Records provided Block Start

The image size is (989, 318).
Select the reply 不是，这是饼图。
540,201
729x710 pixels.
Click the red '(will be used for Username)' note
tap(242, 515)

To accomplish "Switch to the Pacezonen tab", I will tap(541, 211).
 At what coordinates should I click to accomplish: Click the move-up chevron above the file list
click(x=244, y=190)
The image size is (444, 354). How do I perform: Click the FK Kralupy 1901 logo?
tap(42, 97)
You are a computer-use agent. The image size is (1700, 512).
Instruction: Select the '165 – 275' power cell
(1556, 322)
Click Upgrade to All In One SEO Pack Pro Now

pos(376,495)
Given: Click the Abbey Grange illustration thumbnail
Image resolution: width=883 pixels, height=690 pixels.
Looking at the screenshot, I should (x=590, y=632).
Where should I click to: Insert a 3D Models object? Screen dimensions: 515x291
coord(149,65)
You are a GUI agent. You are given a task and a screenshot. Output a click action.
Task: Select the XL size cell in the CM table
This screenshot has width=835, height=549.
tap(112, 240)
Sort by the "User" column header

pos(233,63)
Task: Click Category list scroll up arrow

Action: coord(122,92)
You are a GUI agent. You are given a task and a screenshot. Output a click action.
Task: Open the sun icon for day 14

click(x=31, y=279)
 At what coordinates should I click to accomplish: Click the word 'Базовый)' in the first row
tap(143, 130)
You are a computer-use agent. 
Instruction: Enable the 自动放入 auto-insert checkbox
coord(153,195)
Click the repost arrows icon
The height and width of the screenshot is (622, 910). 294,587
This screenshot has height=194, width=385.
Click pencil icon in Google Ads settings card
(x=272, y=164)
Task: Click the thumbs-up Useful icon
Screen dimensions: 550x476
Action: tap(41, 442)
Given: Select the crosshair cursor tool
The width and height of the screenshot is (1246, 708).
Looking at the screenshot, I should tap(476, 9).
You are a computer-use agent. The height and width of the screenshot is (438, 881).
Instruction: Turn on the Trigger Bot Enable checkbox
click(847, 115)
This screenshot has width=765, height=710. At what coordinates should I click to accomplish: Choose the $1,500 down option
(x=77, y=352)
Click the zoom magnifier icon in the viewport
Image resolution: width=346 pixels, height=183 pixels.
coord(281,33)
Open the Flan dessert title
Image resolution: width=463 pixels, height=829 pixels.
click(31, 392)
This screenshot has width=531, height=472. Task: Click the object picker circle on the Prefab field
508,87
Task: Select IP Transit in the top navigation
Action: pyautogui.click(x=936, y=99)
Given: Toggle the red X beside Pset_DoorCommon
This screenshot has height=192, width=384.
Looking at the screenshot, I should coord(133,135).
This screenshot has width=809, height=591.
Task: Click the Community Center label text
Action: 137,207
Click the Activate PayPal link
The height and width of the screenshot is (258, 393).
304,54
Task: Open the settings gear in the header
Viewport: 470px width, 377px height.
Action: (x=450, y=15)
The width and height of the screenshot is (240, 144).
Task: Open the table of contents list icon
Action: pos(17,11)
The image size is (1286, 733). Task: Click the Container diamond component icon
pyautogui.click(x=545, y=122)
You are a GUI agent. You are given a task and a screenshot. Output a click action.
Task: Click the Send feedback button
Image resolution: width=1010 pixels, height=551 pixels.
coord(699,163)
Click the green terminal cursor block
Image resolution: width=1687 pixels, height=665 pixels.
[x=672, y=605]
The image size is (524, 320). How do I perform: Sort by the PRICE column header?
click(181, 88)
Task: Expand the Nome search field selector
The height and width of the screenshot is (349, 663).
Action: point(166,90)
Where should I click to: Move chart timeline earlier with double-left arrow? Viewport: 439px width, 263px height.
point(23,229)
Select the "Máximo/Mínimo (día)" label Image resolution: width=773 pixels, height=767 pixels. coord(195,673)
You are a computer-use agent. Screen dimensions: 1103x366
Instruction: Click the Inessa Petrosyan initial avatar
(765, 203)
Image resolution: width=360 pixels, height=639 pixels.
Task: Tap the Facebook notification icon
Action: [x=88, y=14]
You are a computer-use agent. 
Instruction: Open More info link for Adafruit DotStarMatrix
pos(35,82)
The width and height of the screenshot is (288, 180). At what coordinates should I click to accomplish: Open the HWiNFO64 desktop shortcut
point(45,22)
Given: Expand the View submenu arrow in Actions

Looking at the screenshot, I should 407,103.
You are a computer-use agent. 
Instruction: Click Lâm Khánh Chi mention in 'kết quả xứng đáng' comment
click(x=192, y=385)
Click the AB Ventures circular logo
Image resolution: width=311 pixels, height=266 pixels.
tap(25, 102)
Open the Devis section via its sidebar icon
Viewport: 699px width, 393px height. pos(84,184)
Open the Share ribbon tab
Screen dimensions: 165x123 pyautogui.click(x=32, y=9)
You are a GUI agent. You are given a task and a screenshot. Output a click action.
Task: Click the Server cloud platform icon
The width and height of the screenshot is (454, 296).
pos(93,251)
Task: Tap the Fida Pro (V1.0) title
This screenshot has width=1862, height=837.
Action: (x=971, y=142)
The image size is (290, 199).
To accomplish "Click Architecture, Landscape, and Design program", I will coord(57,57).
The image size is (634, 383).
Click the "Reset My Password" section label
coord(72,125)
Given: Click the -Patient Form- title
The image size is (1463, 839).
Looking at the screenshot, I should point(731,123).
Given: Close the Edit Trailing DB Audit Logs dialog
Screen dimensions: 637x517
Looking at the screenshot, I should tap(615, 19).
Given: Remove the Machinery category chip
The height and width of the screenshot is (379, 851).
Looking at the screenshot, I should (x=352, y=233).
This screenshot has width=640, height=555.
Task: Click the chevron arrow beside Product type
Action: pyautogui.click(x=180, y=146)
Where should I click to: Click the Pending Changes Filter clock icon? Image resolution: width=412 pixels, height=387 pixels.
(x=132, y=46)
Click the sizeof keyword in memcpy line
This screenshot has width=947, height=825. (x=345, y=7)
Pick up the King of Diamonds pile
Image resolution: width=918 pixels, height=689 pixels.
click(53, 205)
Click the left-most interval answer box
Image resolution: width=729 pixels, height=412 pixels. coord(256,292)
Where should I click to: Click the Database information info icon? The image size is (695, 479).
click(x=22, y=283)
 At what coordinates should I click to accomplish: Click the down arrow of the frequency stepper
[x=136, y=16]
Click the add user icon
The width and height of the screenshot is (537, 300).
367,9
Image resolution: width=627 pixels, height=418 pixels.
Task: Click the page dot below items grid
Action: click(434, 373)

Records provided Block End

• _What you need to do_
In the entries above, find the line holding "You are a computer-use agent. Screen" and the line holding "Task: Tap the Fida Pro (V1.0) title", then retype exactly those two lines and every line between them, and nothing else.

• _Exercise answer_
You are a computer-use agent. Screen dimensions: 1103x366
Instruction: Click the Inessa Petrosyan initial avatar
(765, 203)
Image resolution: width=360 pixels, height=639 pixels.
Task: Tap the Facebook notification icon
Action: [x=88, y=14]
You are a computer-use agent. 
Instruction: Open More info link for Adafruit DotStarMatrix
pos(35,82)
The width and height of the screenshot is (288, 180). At what coordinates should I click to accomplish: Open the HWiNFO64 desktop shortcut
point(45,22)
Given: Expand the View submenu arrow in Actions

Looking at the screenshot, I should 407,103.
You are a computer-use agent. 
Instruction: Click Lâm Khánh Chi mention in 'kết quả xứng đáng' comment
click(x=192, y=385)
Click the AB Ventures circular logo
Image resolution: width=311 pixels, height=266 pixels.
tap(25, 102)
Open the Devis section via its sidebar icon
Viewport: 699px width, 393px height. pos(84,184)
Open the Share ribbon tab
Screen dimensions: 165x123 pyautogui.click(x=32, y=9)
You are a GUI agent. You are given a task and a screenshot. Output a click action.
Task: Click the Server cloud platform icon
The width and height of the screenshot is (454, 296).
pos(93,251)
Task: Tap the Fida Pro (V1.0) title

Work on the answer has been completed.